• **WORK TASK**
Below are some records; reproduce them exactly.

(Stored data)
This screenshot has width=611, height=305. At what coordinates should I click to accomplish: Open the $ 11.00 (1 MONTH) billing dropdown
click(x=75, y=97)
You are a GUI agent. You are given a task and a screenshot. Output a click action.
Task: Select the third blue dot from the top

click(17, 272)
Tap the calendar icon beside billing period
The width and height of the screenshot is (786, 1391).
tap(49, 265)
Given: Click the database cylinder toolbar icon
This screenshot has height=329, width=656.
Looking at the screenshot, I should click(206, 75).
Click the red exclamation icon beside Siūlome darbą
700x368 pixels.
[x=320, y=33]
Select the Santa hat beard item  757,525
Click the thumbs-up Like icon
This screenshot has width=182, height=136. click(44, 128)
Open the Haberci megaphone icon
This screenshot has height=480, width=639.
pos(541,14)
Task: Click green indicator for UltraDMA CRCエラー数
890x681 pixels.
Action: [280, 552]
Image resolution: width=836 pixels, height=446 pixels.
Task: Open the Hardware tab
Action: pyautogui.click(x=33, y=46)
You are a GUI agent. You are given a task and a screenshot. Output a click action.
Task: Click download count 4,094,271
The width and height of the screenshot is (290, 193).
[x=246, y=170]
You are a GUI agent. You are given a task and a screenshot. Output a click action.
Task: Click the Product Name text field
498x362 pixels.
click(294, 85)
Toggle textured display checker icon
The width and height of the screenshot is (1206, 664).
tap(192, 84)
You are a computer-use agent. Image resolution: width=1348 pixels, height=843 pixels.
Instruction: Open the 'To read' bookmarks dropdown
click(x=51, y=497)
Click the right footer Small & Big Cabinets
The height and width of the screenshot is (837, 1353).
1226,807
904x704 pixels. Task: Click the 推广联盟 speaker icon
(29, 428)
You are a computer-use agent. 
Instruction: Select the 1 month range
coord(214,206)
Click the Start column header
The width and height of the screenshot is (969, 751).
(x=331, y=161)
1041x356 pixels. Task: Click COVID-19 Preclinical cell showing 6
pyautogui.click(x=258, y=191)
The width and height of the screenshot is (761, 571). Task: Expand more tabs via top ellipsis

• **RESULT BELOW**
This screenshot has width=611, height=305. At what coordinates should I click to accomplish: Open the $ 11.00 (1 MONTH) billing dropdown
click(x=75, y=97)
You are a GUI agent. You are given a task and a screenshot. Output a click action.
Task: Select the third blue dot from the top

click(17, 272)
Tap the calendar icon beside billing period
The width and height of the screenshot is (786, 1391).
tap(49, 265)
Given: Click the database cylinder toolbar icon
This screenshot has height=329, width=656.
Looking at the screenshot, I should click(206, 75).
Click the red exclamation icon beside Siūlome darbą
700x368 pixels.
[x=320, y=33]
Select the Santa hat beard item  757,525
Click the thumbs-up Like icon
This screenshot has width=182, height=136. click(44, 128)
Open the Haberci megaphone icon
This screenshot has height=480, width=639.
pos(541,14)
Task: Click green indicator for UltraDMA CRCエラー数
890x681 pixels.
Action: [280, 552]
Image resolution: width=836 pixels, height=446 pixels.
Task: Open the Hardware tab
Action: pyautogui.click(x=33, y=46)
You are a GUI agent. You are given a task and a screenshot. Output a click action.
Task: Click download count 4,094,271
The width and height of the screenshot is (290, 193).
[x=246, y=170]
You are a GUI agent. You are given a task and a screenshot. Output a click action.
Task: Click the Product Name text field
498x362 pixels.
click(294, 85)
Toggle textured display checker icon
The width and height of the screenshot is (1206, 664).
tap(192, 84)
You are a computer-use agent. Image resolution: width=1348 pixels, height=843 pixels.
Instruction: Open the 'To read' bookmarks dropdown
click(x=51, y=497)
Click the right footer Small & Big Cabinets
The height and width of the screenshot is (837, 1353).
1226,807
904x704 pixels. Task: Click the 推广联盟 speaker icon
(29, 428)
You are a computer-use agent. 
Instruction: Select the 1 month range
coord(214,206)
Click the Start column header
The width and height of the screenshot is (969, 751).
(x=331, y=161)
1041x356 pixels. Task: Click COVID-19 Preclinical cell showing 6
pyautogui.click(x=258, y=191)
The width and height of the screenshot is (761, 571). Task: Expand more tabs via top ellipsis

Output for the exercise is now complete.